Il faut savoir qu'en 1969, lors du tout premier vol de Concorde, celui-ci aurait bien été incapable d'explorer la totalité de son domaine de vol, contrairement à tous les avions qui sortent des bureaux d'études aujourd'hui.
Ceci pour plusieurs raisons, en1969 le programme était très en retard, la toute première version des réacteurs Olympus 593 supportait mal l'air "réchauffé" en entrée compresseur, mais surtout le prototype disposait dans ses entrées d'air de rampes FIXES, comprendre non encore pilotées...

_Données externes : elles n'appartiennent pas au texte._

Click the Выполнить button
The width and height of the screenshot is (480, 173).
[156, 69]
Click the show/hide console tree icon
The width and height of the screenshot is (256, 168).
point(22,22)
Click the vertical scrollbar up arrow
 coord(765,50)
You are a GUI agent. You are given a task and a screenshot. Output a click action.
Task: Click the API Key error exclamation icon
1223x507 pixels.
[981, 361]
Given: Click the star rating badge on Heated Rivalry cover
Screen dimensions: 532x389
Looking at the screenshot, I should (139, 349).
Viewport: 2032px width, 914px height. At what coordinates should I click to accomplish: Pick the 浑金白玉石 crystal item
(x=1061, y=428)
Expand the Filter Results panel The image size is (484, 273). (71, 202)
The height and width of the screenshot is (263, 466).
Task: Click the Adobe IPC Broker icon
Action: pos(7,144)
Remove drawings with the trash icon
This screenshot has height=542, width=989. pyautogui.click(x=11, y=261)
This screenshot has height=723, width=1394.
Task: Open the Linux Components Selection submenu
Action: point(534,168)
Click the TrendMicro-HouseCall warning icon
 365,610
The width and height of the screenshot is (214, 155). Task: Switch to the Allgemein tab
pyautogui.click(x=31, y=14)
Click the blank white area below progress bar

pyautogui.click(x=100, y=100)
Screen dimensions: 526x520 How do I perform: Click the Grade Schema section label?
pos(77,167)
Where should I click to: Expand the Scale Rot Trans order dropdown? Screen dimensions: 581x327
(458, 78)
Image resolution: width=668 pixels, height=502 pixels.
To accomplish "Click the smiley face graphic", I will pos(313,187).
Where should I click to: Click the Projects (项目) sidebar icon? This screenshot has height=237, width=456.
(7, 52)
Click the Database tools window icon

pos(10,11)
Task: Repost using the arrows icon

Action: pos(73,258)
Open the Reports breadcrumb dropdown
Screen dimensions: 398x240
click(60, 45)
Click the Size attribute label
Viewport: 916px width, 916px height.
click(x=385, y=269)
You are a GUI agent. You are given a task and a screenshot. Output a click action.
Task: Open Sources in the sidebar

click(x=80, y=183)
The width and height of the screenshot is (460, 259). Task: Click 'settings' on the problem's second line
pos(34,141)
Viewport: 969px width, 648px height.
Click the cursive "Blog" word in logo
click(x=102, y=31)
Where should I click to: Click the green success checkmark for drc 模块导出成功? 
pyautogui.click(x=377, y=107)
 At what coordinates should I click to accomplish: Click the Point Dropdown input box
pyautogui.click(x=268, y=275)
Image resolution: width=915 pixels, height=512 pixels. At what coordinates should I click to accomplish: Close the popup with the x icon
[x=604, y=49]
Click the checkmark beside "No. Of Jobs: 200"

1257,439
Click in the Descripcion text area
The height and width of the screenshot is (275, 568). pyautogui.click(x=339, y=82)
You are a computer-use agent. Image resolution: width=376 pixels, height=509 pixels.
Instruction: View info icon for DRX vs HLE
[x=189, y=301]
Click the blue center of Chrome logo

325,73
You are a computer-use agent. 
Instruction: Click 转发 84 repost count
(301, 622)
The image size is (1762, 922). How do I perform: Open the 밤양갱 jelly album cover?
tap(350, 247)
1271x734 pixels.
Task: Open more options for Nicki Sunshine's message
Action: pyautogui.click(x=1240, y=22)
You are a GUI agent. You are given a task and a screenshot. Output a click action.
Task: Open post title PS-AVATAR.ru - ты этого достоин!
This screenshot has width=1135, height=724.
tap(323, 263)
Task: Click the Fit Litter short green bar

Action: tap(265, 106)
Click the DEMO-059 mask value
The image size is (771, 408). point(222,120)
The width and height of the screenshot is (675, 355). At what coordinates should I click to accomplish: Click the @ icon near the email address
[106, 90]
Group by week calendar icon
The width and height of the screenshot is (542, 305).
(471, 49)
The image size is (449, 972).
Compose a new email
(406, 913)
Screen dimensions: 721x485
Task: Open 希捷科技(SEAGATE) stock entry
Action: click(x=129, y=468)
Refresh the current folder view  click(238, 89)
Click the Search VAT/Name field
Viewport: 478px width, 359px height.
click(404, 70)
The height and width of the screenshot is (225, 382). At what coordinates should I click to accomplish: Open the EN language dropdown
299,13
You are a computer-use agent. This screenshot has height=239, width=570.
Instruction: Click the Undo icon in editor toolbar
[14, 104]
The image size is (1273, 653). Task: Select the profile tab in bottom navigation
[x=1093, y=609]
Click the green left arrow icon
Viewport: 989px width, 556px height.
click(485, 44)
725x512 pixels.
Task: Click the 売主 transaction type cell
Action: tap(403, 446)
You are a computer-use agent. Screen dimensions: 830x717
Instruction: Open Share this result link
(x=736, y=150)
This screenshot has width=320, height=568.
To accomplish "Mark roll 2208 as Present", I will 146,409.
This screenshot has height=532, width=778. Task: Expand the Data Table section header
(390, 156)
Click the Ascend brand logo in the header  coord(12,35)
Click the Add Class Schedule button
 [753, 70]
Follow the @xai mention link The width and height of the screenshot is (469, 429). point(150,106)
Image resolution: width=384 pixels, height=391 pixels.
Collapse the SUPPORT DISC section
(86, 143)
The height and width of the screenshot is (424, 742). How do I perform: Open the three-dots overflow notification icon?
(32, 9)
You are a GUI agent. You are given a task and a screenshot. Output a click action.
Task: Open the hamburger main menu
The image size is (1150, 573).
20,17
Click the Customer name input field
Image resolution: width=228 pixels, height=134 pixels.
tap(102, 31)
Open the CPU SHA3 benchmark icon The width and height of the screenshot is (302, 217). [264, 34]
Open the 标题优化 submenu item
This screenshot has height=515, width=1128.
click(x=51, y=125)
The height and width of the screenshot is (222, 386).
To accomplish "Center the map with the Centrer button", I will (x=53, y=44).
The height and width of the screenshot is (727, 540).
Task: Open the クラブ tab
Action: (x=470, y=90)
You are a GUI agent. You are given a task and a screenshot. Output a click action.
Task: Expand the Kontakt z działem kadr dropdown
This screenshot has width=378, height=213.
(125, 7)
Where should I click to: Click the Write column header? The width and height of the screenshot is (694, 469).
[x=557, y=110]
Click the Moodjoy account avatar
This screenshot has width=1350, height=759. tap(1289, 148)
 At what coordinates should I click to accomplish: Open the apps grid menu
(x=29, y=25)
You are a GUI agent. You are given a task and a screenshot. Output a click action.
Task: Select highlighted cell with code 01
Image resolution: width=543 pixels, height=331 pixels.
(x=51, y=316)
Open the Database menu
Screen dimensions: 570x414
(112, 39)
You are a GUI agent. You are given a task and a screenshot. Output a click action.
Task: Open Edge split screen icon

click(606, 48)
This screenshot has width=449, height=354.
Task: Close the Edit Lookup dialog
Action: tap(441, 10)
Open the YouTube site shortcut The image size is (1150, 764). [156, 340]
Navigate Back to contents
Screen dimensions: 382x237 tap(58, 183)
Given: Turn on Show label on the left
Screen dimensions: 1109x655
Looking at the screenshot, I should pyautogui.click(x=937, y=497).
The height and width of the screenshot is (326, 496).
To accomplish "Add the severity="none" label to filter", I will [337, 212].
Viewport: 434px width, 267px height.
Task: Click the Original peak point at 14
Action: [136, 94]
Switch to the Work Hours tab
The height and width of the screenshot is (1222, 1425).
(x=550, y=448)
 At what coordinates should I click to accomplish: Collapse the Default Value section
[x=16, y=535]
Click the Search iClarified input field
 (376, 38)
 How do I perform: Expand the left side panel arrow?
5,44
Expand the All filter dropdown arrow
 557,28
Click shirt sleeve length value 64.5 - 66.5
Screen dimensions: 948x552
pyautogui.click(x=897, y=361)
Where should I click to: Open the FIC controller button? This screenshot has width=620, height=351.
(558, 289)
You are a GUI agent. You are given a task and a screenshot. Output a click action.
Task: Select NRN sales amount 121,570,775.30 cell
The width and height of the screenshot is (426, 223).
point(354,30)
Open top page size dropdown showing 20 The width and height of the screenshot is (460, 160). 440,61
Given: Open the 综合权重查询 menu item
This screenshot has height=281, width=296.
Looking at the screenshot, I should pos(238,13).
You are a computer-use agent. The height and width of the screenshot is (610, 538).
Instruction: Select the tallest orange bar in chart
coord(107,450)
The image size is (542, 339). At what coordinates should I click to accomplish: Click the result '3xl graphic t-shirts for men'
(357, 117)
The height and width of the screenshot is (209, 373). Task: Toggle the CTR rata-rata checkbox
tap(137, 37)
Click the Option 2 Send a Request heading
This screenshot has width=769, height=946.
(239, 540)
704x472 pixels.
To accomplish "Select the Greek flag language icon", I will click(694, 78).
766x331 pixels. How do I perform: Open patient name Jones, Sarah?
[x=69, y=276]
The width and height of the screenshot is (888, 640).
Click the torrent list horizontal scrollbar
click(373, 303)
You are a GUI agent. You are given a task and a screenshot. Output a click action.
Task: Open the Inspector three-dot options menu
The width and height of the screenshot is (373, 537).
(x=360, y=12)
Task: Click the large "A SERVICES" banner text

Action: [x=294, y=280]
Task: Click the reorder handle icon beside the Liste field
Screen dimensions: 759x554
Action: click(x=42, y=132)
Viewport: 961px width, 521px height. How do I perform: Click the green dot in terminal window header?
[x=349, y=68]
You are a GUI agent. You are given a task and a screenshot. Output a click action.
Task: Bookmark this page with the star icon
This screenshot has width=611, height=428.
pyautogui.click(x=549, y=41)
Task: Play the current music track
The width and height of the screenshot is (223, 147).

Je termine avec une toute dernière photo où l'on voit parfaitement bien en situation la pièce de Jean-Michel.
Remerciements au Musée Delta pour la qualité des documents présentés sur leur site.
Cette toute dernière photos met d'ailleurs clairement en évidence qu'en position maximale basse, les guignols sont alors alignés avec les bielles, ce qui constitue un verrouillage naturel et éviterait ainsi aux vérins de travailler en permanence.
Mais à ce stade, plus de pilotage possible des rampes pour espérer aller encore plus vite !
On atteint là, la limite maxi de vitesse possible sur un Concorde, car après les 4 réacteurs vont dire NON et à l'unisson, ce que naturellement nos dévoués pilotes d'essais ont expérimenté.
Pour ceux qui souhaitent approfondir le fonctionnement des rampes sur Concorde comme tout plein d'autres sujets techniques, je ne peux que trop vous conseiller la lecture via le lien suivant : https://museedelta.wixsite.com/musee-delta
Question subsidiaire pour les mordus de technique qui du coup ne comprennent pas forcément alors comment un Mirage III, un IV ou encore un Mirage 2000 font pour voler à Mach2, tout en se passant de rampes en entrée d'air, mais toujours avec un ou plusieurs réacteurs classiques ?
La réponse est simple sur la photo ci-dessus d'un Mirage 2000 : il y a des "souris", sortes de demi-cones, qui avancent ou reculent dans la section des entrées d'air modifiant ainsi les caractéristiques du flux d'air.
Souris ou rampes, elles font la même chose, mais le rendement global sur Concorde est bien meilleur.
Une nouvelle fois un grand merci à Jean-Michel pour l'autorisation d'utilisation de ses photos.